⟨

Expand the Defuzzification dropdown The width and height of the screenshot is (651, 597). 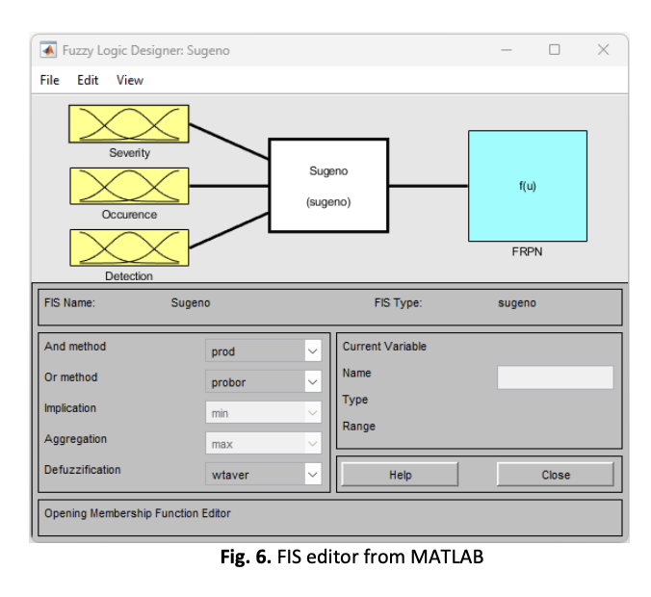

⟩
⟨

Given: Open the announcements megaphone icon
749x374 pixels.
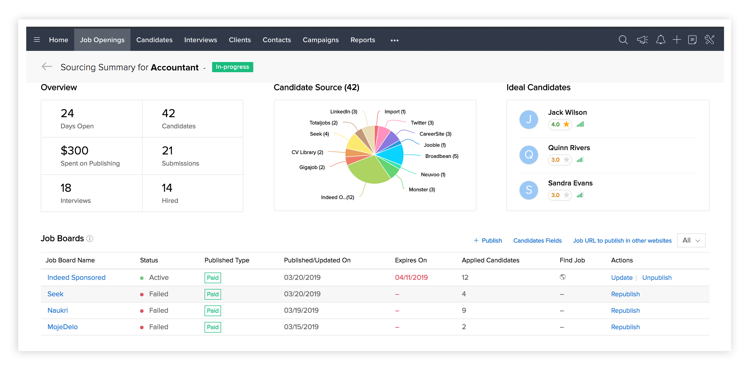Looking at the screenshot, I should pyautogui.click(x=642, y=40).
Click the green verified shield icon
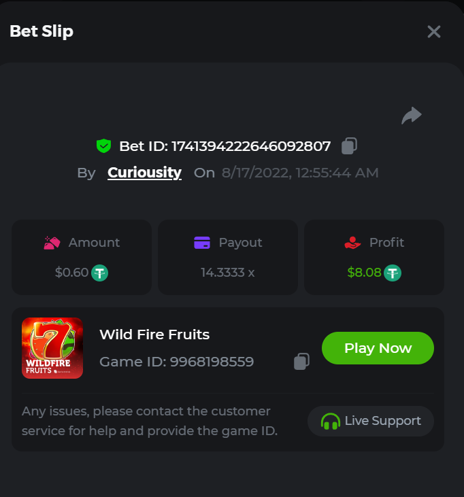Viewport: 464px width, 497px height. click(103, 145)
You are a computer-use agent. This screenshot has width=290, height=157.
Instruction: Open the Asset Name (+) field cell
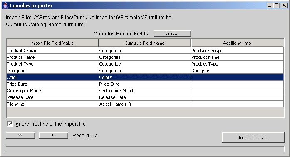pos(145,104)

⟩
⟨

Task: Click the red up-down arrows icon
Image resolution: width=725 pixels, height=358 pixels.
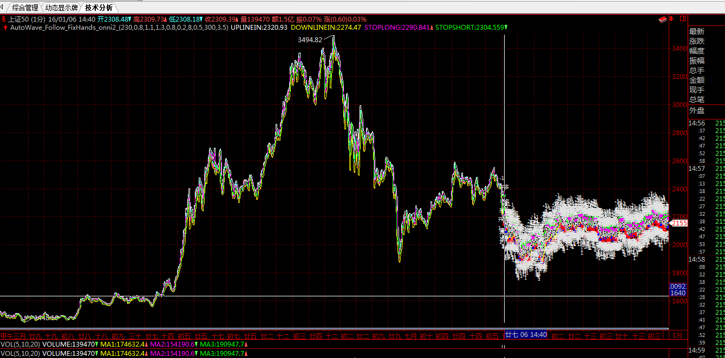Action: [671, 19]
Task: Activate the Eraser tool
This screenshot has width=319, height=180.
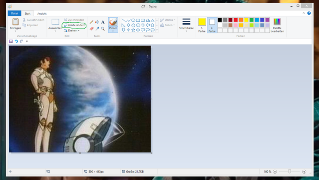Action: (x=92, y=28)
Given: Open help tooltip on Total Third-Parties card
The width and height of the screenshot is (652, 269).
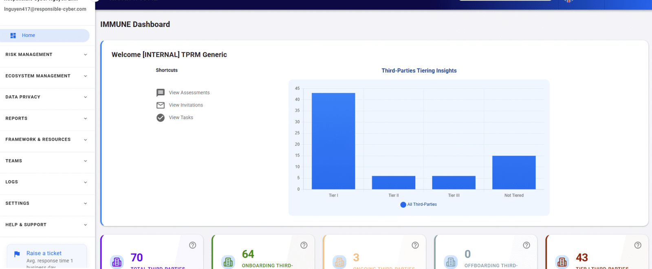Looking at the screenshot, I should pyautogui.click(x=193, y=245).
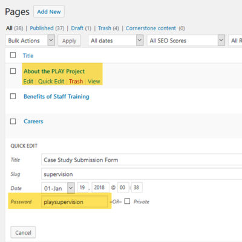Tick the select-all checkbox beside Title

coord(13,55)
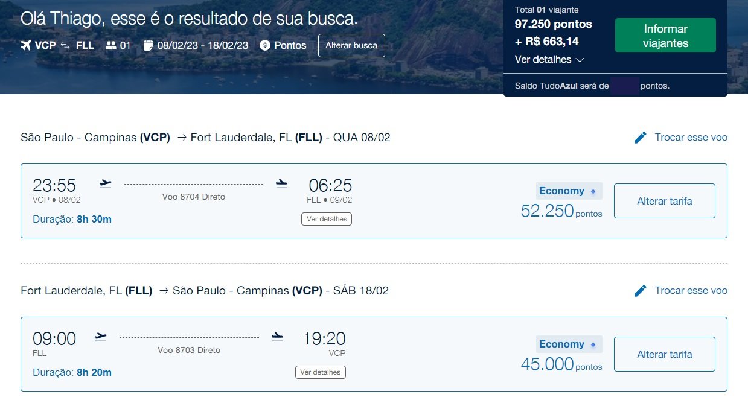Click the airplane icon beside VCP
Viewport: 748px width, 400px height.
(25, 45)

⟩

▸ **Aim**
Arrange the material above, from the line with "You are a computer-use" through the line with "pos(145,104)", both included, as a Markdown table with the columns Number and Line, one row per line and blank lines left out. Omit the pictures.

▸ **Exercise response**
| Number | Line |
|---|---|
| 1 | You are a computer-use agent. This screenshot has width=290, height=157. |
| 2 | Instruction: Open the Asset Name (+) field cell |
| 3 | pos(145,104) |